Can we ever really protect our children from the violence of the world we’ve created? Gunpowder Milkshake dares to sort of pose this question, then double dares the audience to try to follow an ultra-convoluted plot that is simply an excuse to watch hot mother figures (Lena Headey, Michelle Yeoh, Carla Gugino and Angela Bassett) bash in the heads of a horde of generic hitmen. The film’s thin thread of emotional sincerity gets lost in Israeli horror director Navot Papushado’s gory venture into big-budget action. His movie favors neon lighting, intricate set pieces, slow-mo as storytelling and the squeezing of brilliant actors into minimally backstoried, fabulously outfitted cardboard characters over much in the way of development or consistency. It’s a bloody feast for the eyes, and if you’re looking for a movie sprung solely from the iconography of other neo-shoot ‘em ups, it’s got some fun in store—you just might have to leap over the plot holes and massive tonal shifts while wielding customized mini-bayonets to enjoy the good stuff.

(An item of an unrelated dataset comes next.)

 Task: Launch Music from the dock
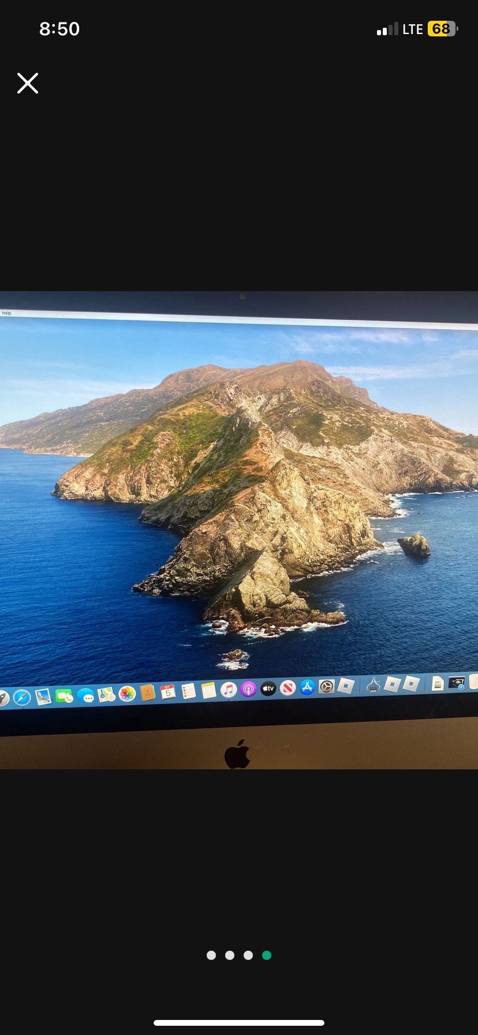click(x=229, y=690)
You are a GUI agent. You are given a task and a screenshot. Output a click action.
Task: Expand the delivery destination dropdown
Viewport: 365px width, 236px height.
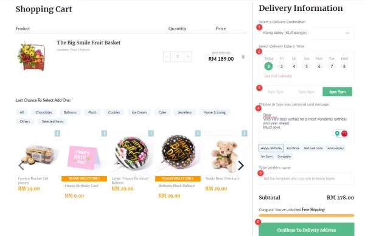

The plot of Gunpowder, named for the drink its protagonist nostalgically enjoys after a grueling kill (and evoking Twin Peaks on Winding Refn fumes with the diner where she typically enjoys it), is basically nonessential if you’re doing anything other than reading a review. Contract killer Sam (an inexplicably American-accented Karen Gillan) takes after her long-disappeared assassin mother Scarlet (a breezily British Headey) by shooting the head of a competing shadowy hitman’s guild’s only son. Through a convoluted retrieval of unrelated stolen property, she also orphans precocious eight-year-old Emily (Chloe Coleman), who becomes her own determined protégé. By choosing to rescue Emily rather than save the client’s money, and by shooting the wrong person at the wrong time (unrelated incidents that somehow mush together into the same crimson impetus), Sam puts herself squarely in the crosshairs of The Firm, the collective of powerful moneyed men who had previously employed and protected her.
Midway through the film, after twice battling three mercenary “boneheads” sent to even the Firm’s score—utilizing medical tape to form a pretty frickin’ fun Sam KnifeAndGunHands gag that will give physicists psychic headaches—and teaching Emily a quick “how to drive on the lap of the woman you barely know in order to escape more featureless hitmen shooting directly at you” lesson, Sam, Emily and the already too-long two-hour film finally makes its journey to the main attraction. Inexplicably, Sam finds her mother after fifteen years of abandonment, and three generations of misfit fatales make their way to the Library, the only safe home they’ve ever known.